Now the Wetland International Cormorant Research Group (WI-CRG) has released some of the awaited figures in a leaflet. Jean-Claude Bel, chief executive of EFTTA said: “We consider this most welcome and timely as there is a cormorant conference next week. Plus a vote in the European Parliament’s Committee on Fisheries on the MEP Dr Heinz Kindermann’s draft report on the adoption of a European Cormorant Management Plan to minimise the increasing impact of cormorants on fish stocks, fishing and aquaculture.”
The WI-CRG leaflet gives a valuable overview of a preliminary analysis of a census of the cormorant breeding colonies. it includes a population estimate of 1.2 million cormorants for the population per January 2007. However, at that time of year the cormorant population is at its lowest due to winter mortality. The leaflet has no figure for the total summer population only the number of counted nests. The summer population of cormorants is much bigger than the winter population as this is after the breeding season when the youngs of the year have fledged (grown up).

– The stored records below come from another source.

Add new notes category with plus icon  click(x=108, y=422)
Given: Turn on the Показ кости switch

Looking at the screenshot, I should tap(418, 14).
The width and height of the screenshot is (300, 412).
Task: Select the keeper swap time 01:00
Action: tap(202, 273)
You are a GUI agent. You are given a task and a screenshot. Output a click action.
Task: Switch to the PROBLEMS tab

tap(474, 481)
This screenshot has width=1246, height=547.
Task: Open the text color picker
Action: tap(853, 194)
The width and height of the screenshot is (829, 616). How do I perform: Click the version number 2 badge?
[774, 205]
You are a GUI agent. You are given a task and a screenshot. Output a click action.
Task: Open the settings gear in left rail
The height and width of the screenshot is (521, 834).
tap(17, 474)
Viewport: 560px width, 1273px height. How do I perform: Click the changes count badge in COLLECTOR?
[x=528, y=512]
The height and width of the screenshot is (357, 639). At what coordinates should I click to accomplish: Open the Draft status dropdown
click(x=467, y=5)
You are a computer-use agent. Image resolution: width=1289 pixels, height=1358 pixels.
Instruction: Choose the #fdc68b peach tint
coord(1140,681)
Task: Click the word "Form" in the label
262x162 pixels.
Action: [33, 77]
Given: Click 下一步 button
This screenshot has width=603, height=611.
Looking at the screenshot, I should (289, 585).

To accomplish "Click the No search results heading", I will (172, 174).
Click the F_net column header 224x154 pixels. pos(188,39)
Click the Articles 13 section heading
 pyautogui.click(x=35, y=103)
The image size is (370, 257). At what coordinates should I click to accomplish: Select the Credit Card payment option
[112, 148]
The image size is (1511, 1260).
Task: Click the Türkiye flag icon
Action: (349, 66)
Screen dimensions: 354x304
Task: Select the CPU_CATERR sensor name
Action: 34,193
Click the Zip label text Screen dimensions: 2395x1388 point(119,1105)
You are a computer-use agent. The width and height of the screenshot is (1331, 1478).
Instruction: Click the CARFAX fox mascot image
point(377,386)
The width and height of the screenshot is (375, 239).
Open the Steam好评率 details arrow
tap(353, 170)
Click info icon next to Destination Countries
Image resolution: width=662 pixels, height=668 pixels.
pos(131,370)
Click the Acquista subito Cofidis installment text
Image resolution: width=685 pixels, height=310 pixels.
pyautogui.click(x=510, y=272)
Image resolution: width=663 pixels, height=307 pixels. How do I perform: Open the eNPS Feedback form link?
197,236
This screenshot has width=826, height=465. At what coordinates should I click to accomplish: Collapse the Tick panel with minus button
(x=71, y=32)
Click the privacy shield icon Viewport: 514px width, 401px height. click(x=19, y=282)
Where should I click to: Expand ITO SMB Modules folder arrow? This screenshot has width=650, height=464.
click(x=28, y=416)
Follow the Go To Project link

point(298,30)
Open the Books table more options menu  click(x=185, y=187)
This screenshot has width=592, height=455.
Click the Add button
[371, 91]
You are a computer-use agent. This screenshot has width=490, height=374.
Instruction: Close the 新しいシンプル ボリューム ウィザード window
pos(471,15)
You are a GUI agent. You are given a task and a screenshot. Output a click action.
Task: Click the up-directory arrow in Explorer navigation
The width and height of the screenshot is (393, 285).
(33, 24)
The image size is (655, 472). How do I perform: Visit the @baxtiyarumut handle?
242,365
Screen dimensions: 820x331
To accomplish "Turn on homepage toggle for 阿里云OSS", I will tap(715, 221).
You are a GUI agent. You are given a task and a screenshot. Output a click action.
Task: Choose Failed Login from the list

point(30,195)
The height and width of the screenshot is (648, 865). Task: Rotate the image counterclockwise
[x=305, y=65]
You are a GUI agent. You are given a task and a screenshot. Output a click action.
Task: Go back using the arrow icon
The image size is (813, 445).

M. Bel said: “The MEP Dr Kindermann’s draft report has set the population to 1.7-1.8 million birds, which EFTTA considers to be a very reliable estimate for the summer population. However we are not experts in this field so are looking forward to the discussion on this topic on 4 November at the cormorant conference in Brussels arranged by Kindermann and the Committee of the Regions. It shall be interesting to hear the experts’ views on Kindermann’s figures now we have the counted nests.”
EFTTA lobbyist Jan Kappel attended a meeting at the European Parliament’s Committee on Fisheries on 7 October, where Mr Carss, INTERCAFE Action Chair gave a speech. Mr Carss informed the Members of the Committee on Fisheries that WI-RSG had given him the information that the Kindermann report’s estimate, 1.7 to 1.8 million birds for the total European cormorant population, is “wrong and considerable overestimates”.
Mr Carss also said: “..there is no simple relationship between the numbers of breeding bird and the numbers in winter, and winter estimates almost never take into account mortality at this time of year (which can be high). So, best scientific estimates suggests the figures quoted in the draft report are a considerable overestimate and do not take into account the complex ecology of the birds.”
M. Bel argued: “We cannot find any indication in Kindermann’s report that the 1.7 to 1.8 million cormorants should be the winter population and we trust Kindermann has “taken into account the complex ecology of the birds”. So this remark by Mr Carss might have to be deemed inappropriate. Mr Carss will get the chance to explain next week as he will be one of the key note speakers at the cormorant conference on 4 November. By then we will know if Mr Carss has something to apologize for. Also the Wetland International Cormorant Research Group could be up for owing Kindermann an apology for claiming his figures were “wrong and considerable overestimates.”
M. Bel concludes: “In terms of excuses the German BirdLife Partner NABU, Naturschutzbund Deutschland takes the prize with a wild guess on a figure for the total European cormorant population. In a letter dated 1 October circulated to Members of the Committee on Fisheries, they claimed that the total number of birds is “only 500,000” and they claim that they have this figure from the INTERCAFE project.
“However, the INTERCAFE project has not and is not to produce any population figures. And the final INTERCAFE reports are not to be finalised and published until the end of this year. Therefore, NABU seems to owe an apology to the misinformed MEPs, the public and INTERCAFE for bringing about this ridiculously low figure of 500,000.”